14.4 Testbed performance analysis testing

< Free Open Study >

A true comparison of the four databases requires a plain benchmark that does not take advantage of any of the special features within any of the databases. In order to do this our team researched the latest benchmarks provided by the Transaction Processing Council (TPC-www.tpc.org). Three benchmarks were found that would allow us to test OLTP. These were TPC-C, TPC-H, and TPC-R. Of the three, TCP-C version 5 is designed as the latest OLTP benchmark. However, the TPC has not yet made the benchmark available for public use. As such, TPC-H and TPC-R were looked at. Both of these benchmarks are for decision-support databases in data warehousing. It was discovered that TPC-H is a revised version of TPC-R. The only difference between the two benchmarks is the implementation rules.

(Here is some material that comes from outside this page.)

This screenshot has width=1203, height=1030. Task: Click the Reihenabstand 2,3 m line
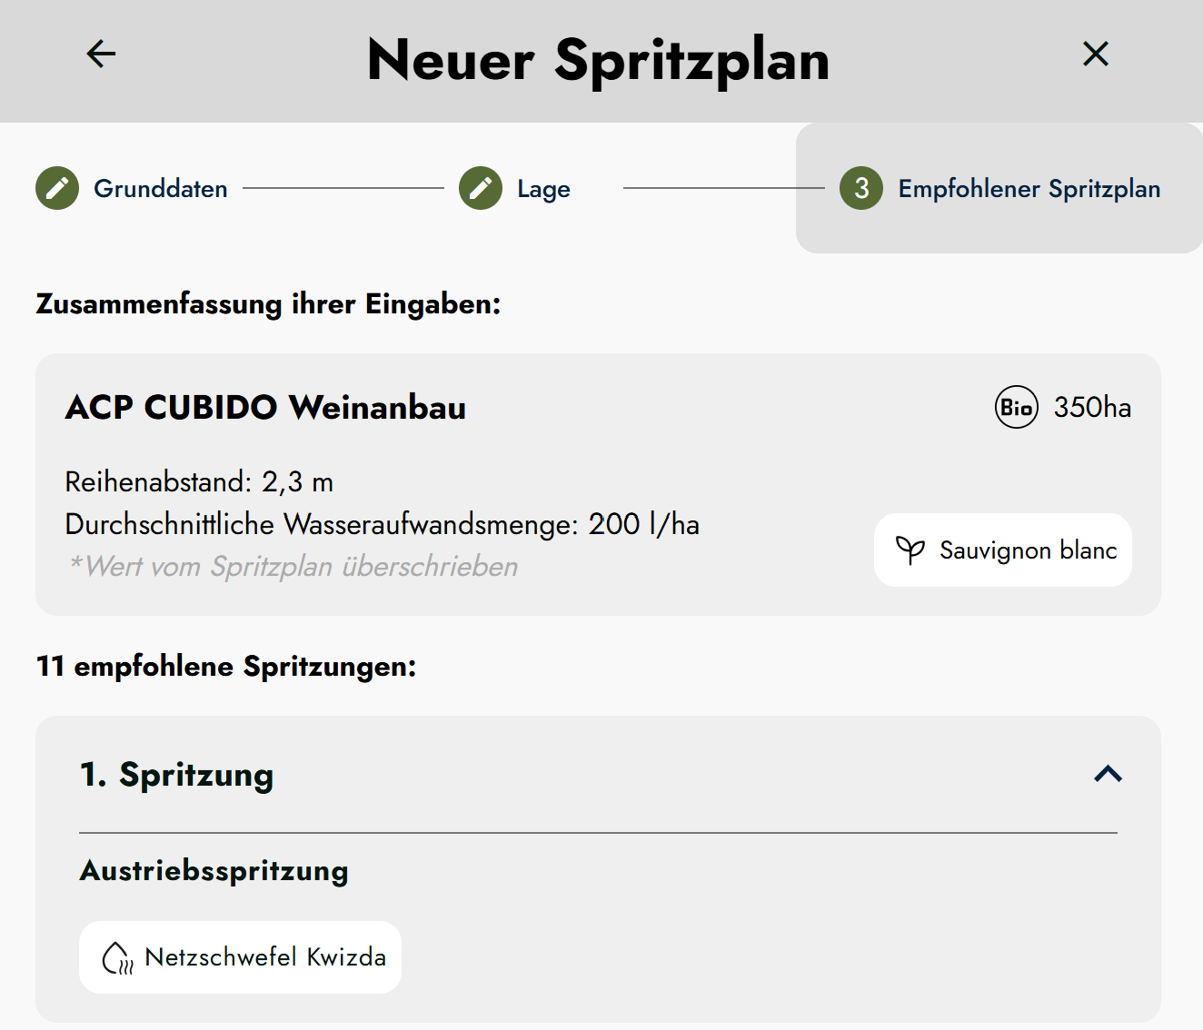pos(199,481)
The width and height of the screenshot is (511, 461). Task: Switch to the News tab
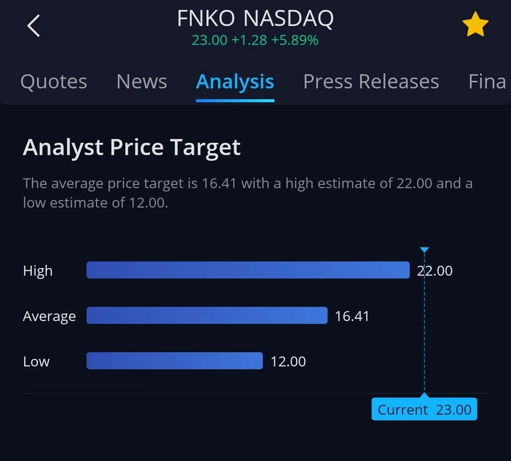click(x=142, y=81)
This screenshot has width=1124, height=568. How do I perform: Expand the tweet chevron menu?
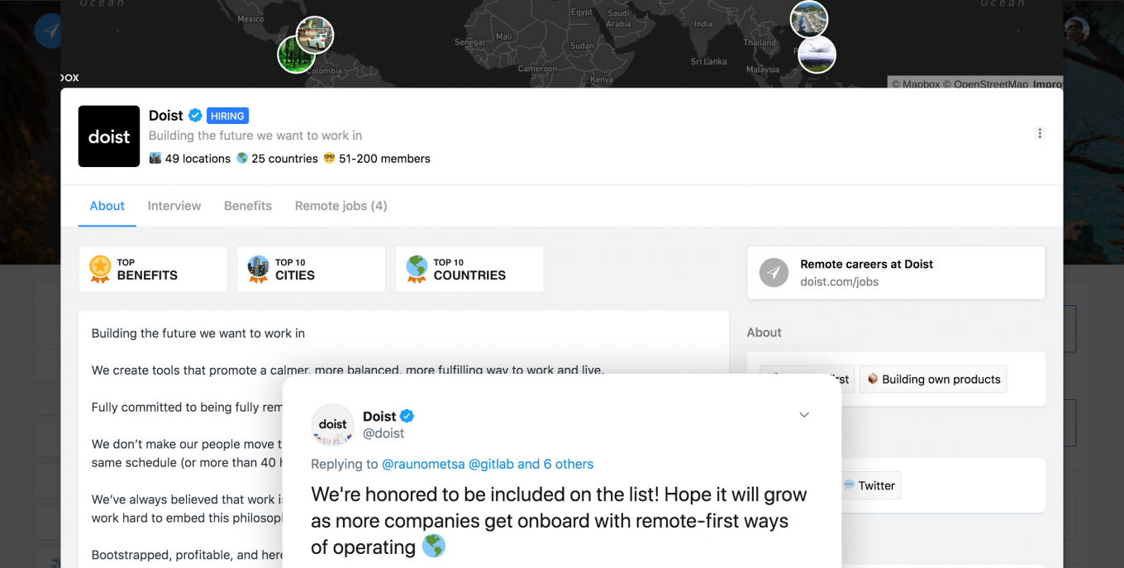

It was the decision of the performance evaluation team, due to the limited amount of time the group would have to learn the benchmarks, learn the databases, and do any real analysis, that it would be best to use TPC-H. This decision was made, since we would have less options to worry about during the implementation of the benchmark. This benchmark consists of a suite of business-oriented ad hoc queries and concurrent data modifications. Its main purpose is to help examine large volumes of data and execute queries with a high degree of complexity.

The next task was to determine what type of workloads the databases would run and how these loads would be run.

14.4.1 Workloads

The key concern in the benchmarking of a system is the specification of the workload. The workload of a computer is defined as the set of all inputs the system receives from its environment. The groups used the queries defined in the TPC-H benchmark (Table 14.4) as the basic workload.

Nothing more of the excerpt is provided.